The city of Brooksville should treat public health the same as it treats public relations. An egregious double standard emerged last week when Mayor Lara Bradburn stifled a requested council discussion on fluoridating water, saying the matter should be debated during budget season. But, later, Bradburn and the rest of the council agreed to a $25,000 unbudgeted expense, acquiescing to a pitch to sponsor the upcoming Florida Blueberry Festival.
Well, which is it? Is the city so cash strapped that it can't consider a $6,000 annual allocation from its utilities budget for fluoride? Or, is it so flush with cash that it can toss $25,000 from its reserves to festival organizers who made an oral presentation, but provided no written documentation to the council in advance of the meeting?

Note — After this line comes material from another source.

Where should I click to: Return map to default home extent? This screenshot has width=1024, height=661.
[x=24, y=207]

The hypocrisy further deflates Bradburn's contention that the 2011 vote killing the city's fluoride program was a fiscal decision. Far from it. She and a unanimous council pulled an end run on transparency by eliminating funding for fluoride with no public notice. It came in a budget hearing after just 78 seconds of conversation that included a motion, explanation and vote, but no discussions of savings to the utilities department.

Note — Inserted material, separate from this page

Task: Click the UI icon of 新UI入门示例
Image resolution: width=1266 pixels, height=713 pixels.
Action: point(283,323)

Now, 18 months after the clandestine maneuvering, health officials are pressing for a chance to present scientific and fiscal information to the council as a precursor for a potential reversal of that vote. Except Bradburn is afraid of a public discussion, having come up short in 2008 when she also sought to remove fluoride from the municipal water system. The mayor's close-minded approach is a disservice to her constituents.
If she truly is concerned about fiscal matters, then let her try to refute the cost-benefit analysis of fluoridating public drinking water. Residents in a city the size of Brooksville should expect annual savings of $16 per person from avoiding the costs of cavity treatments and lost time to dental visits. Bradburn cites concerns about excessive fluoridation even though the city's own utility's measurements showed levels within safe range of the optimal amount before the council pulled the plug in 2011.

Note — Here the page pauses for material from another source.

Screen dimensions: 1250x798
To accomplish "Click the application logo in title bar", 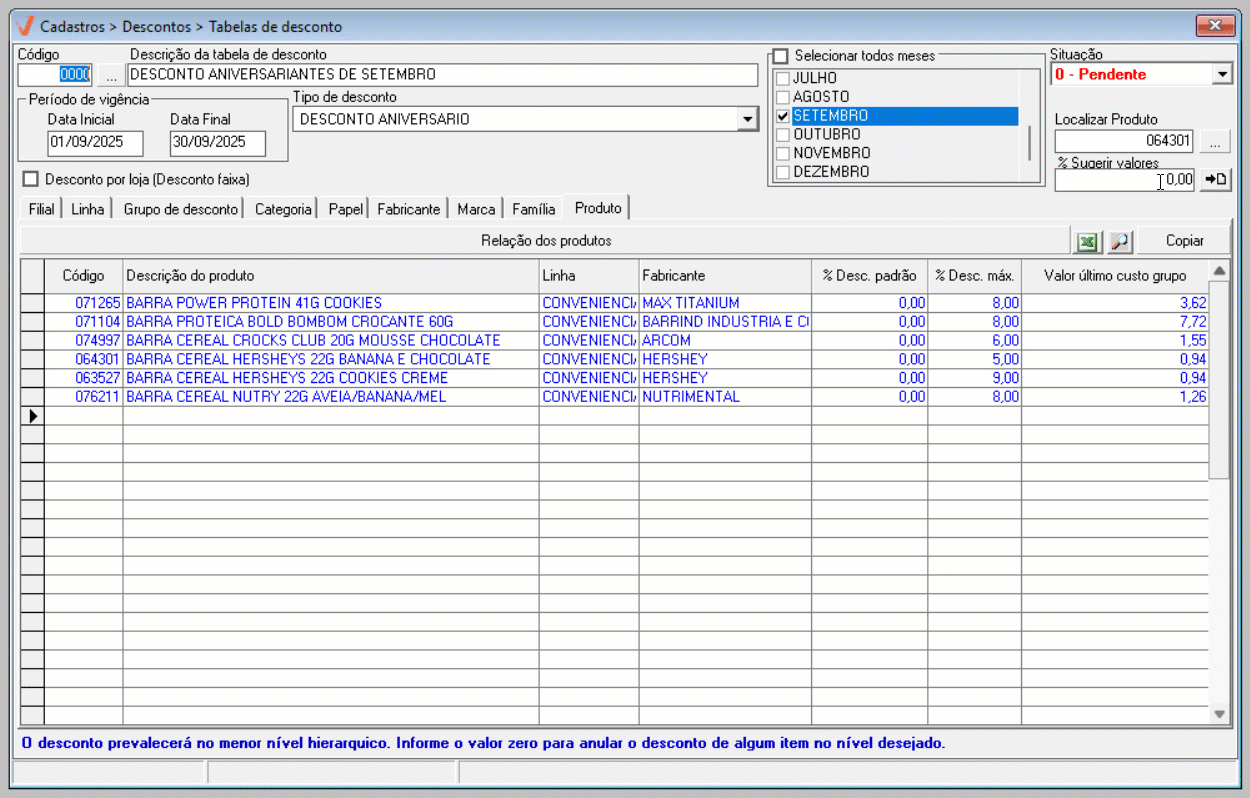I will click(x=25, y=25).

Brooksville residents are being denied a health benefit available to nearly 13.8 million Floridians, or 78 percent of the state's population. Most recently, Pinellas County and the city of Plant City added fluoride to their water systems. Elected officials there understand the advantages of preventing tooth decay via a minimal annual expense to achieve optimal levels of fluoridated water. Elected officials in Brooksville, meanwhile, subscribe to dubious science or libertarian theories.
If only dental health concerns could match council's attention to public image. Check the mayor's sentiment on subsidizing the blueberry festival:
"It sends a message that we're a strong, vibrant community that is doing positive things.''
Unless, of course, the topic is oral health. Then, the message is silence and the image is of an unsophisticated council intolerant of opposing views.